Why is there a lack of consistency between Sets and Lists in Scala Collections API?

For example, there is immutable Set, but also a mutable one. If I want to use the latter, I can simply do this:

val set = Set[A]()
set += new A

However, there is no mutable List, per se. If I want to write a similar code snippet using Lists, which data structure to use? LinkedList sounds as a good candidate, because it is mutable, but has no += method defined. ListBuffer seems to satisfy the requirements, but it is not a list.

After reading 2.8 Collections docs I come to the conclusion MutableList is probably the best fit.

I still somehow wish there was scala.collection.mutable.List.

Was it helpful?

Solution

The reason for this is that Java has co-opted the functional List type to mean something that it is not (i.e. java.util.List is not a list).

It probably makes no sense for a functional programming language to have a mutable List as such a type is an oxymoron. Hence ListBuffer or ArrayBuffer. Or just use IndexedSeq, of which there are mutable and immutable implementations

OTHER TIPS

The sequence/list analogue of Set in Scala's collection libraries is Seq. List is just a particular, immutable implementation of Seq, as is Vector. ArrayBuffer or ListBuffer are typical implementations of mutable.Seq.

ArraySeq may be what you are looking for, except += is exceptionally slow. You could also use a java.util.ArrayList and import collection.JavaConversions._

It seems Scala lacks a good mutable List-like collection with constant time index (like ArrayList for java).

In any case, note that "List" refers to exactly the type "scala.immutable.List". Therefore Seq (or some other more abstract collection type), is the type you should expect in methods rather than "List" if you want to generalize over immutable/mutable collections.

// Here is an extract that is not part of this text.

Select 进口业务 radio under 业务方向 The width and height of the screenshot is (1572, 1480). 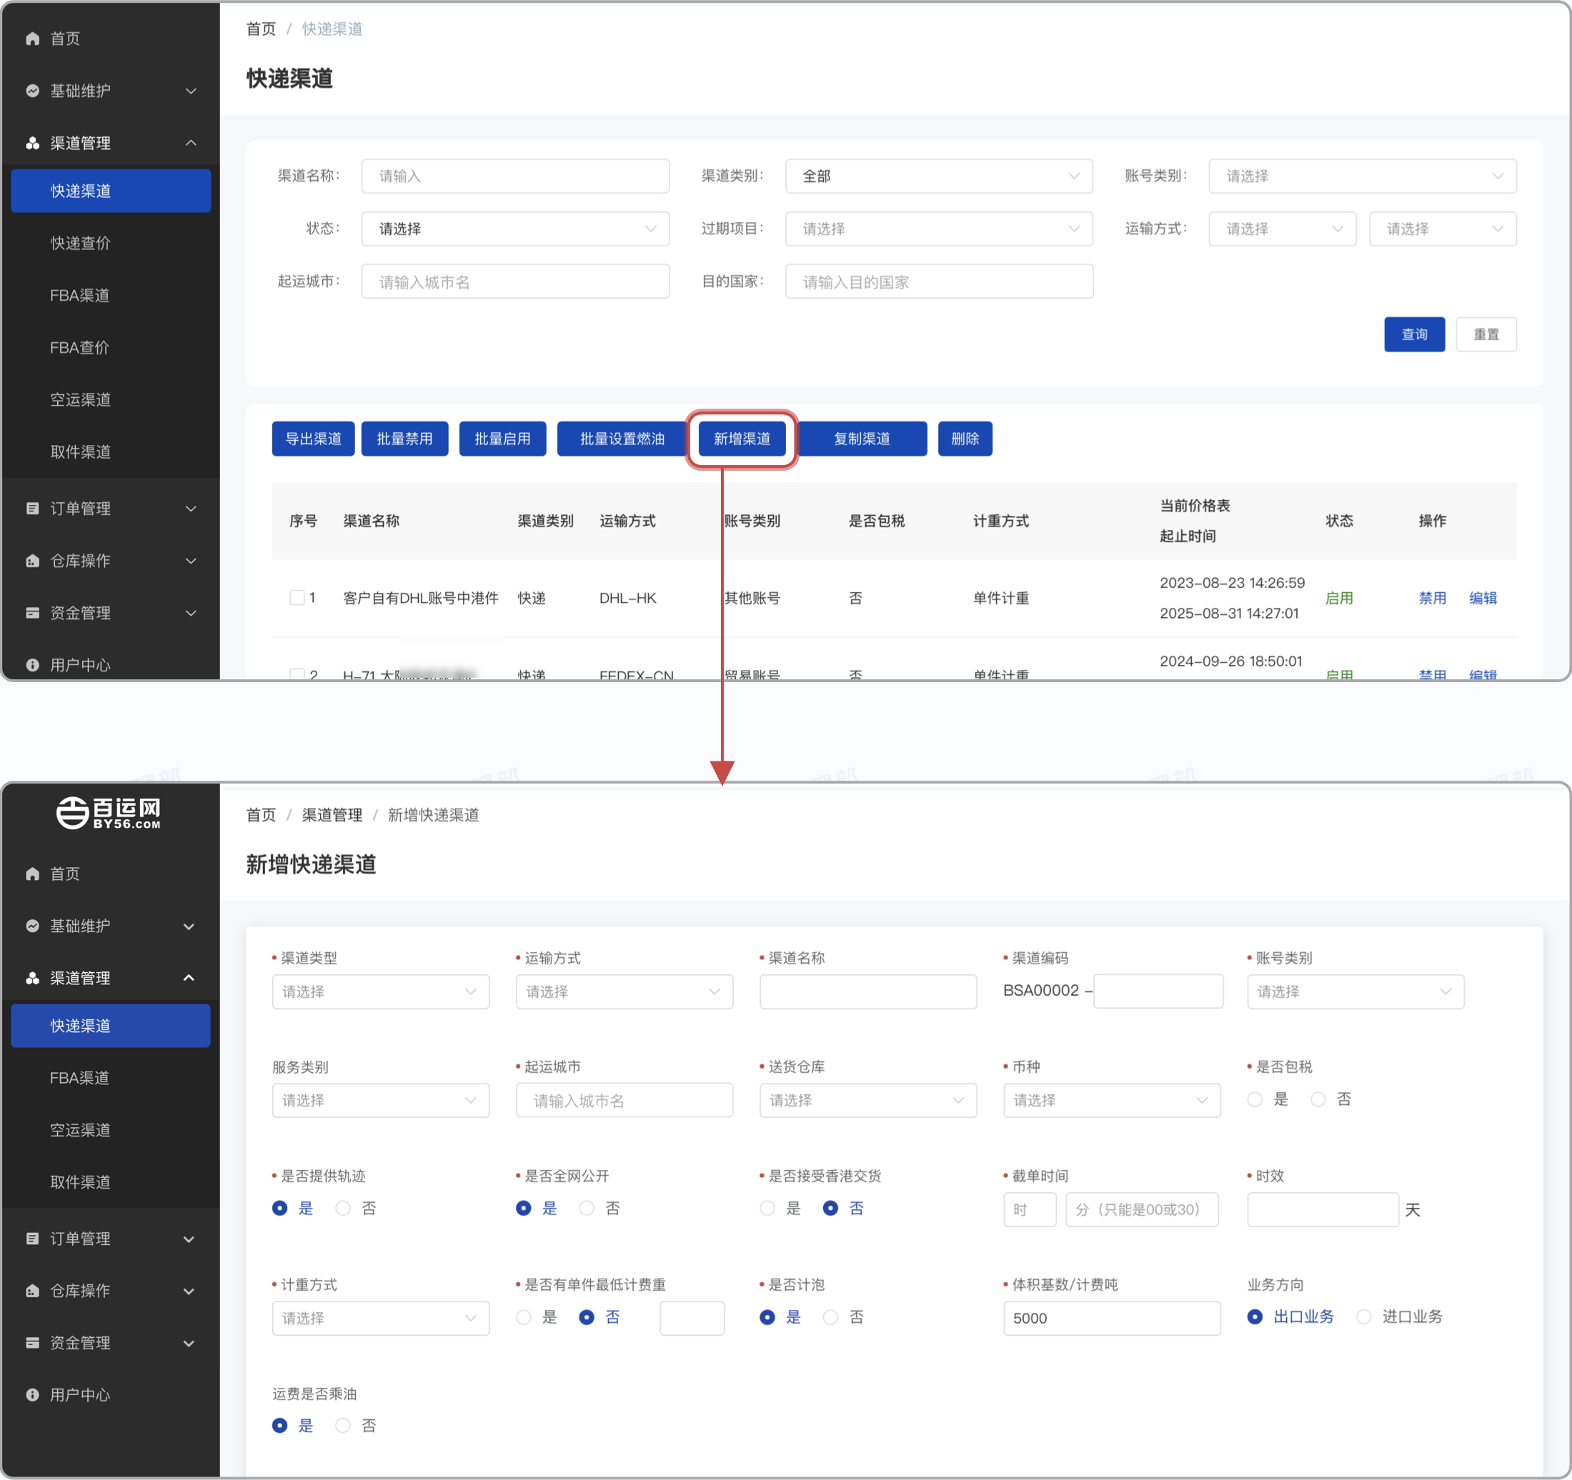(1364, 1317)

More ideal is requring an IndexedSeq, which sort of means that the index operation is performant for that collection. However, I'm not sure ListBuffer falls into that category.

Because Set is just a trait -- it is abstract and requires an implementation. So one can speak of classes which are mutable.Set or immutable.Set.

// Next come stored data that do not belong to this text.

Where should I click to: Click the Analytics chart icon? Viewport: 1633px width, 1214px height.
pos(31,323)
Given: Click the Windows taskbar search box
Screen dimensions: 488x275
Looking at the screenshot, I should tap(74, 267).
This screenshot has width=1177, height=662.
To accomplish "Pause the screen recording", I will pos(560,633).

Meanwhile, List is a class, an implementation of the (abstract) trait immutable.LinearSeq. There can never be any other class which is also a List. You'll find out, however, that there is a mutable.LinearSeq trait.

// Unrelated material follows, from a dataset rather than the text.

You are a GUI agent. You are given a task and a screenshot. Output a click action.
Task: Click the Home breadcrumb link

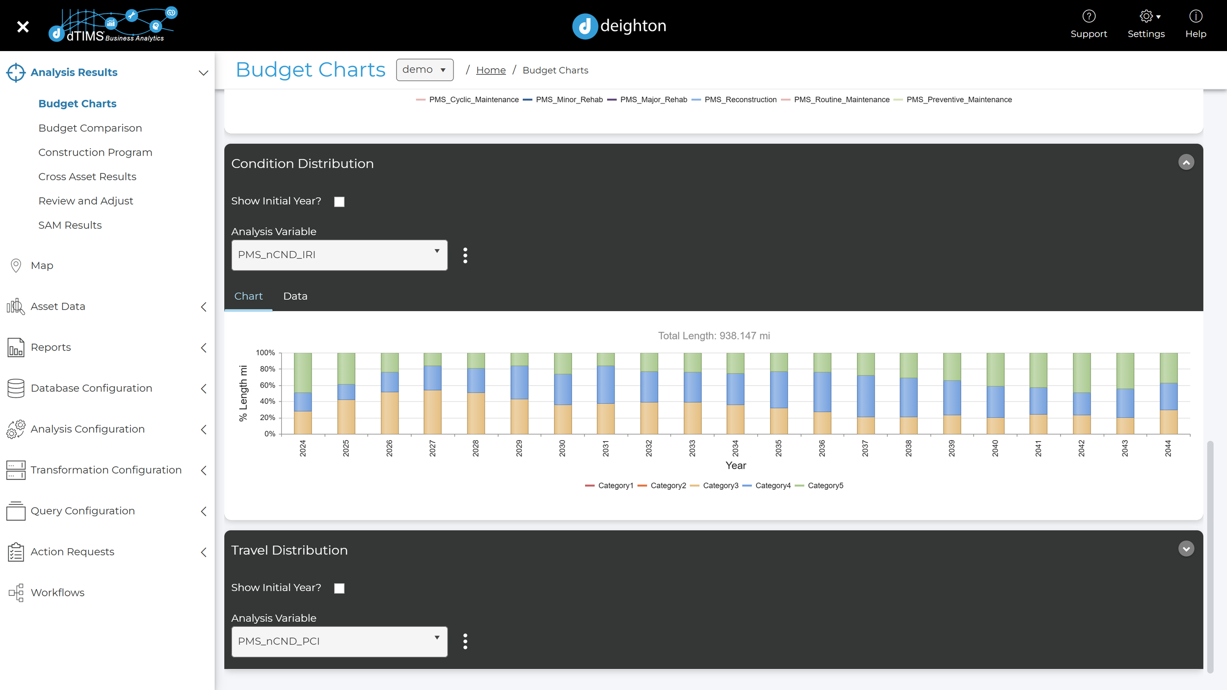point(490,71)
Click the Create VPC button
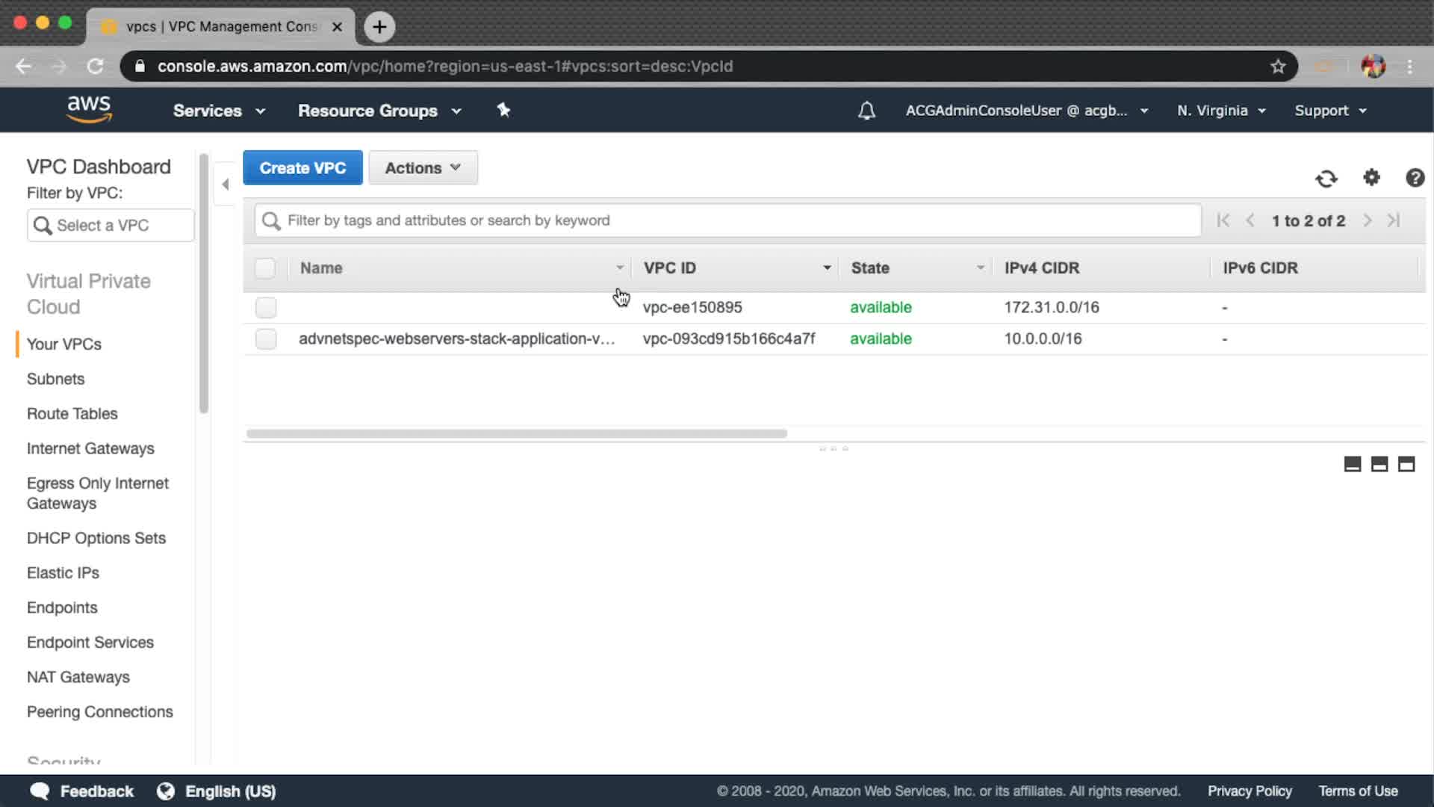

In Java terms, you are comparing interfaces with classes -- they are distinct.

Don't forget scala.collection.mutable.{LinkedList,DoubleLinkedList}. They are mutable, and they are LinearSeq. Mutation is a little weird--you can modify the head by assigning to the elem reference, and the tail by assigning to the next reference.

For example, this loop changes all negative values to zero.

val lst = collection.mutable.LinkedList(1, -2, 7, -9)
var cur = lst
while (cur != Nil) { 
  if (cur.elem < 0) cur.elem = 0
  cur = cur.next 
}

This loop removes every second element from the list.

var cur = lst
while (cur != Nil && cur.next != Nil) { 
  cur.next = cur.next.next
  cur = cur.next 
}

I am not suggesting that these are any better than the immutable List. I am just pointing out that Scala has mutable lists that look fairly similar to what you have seen in your data structures class.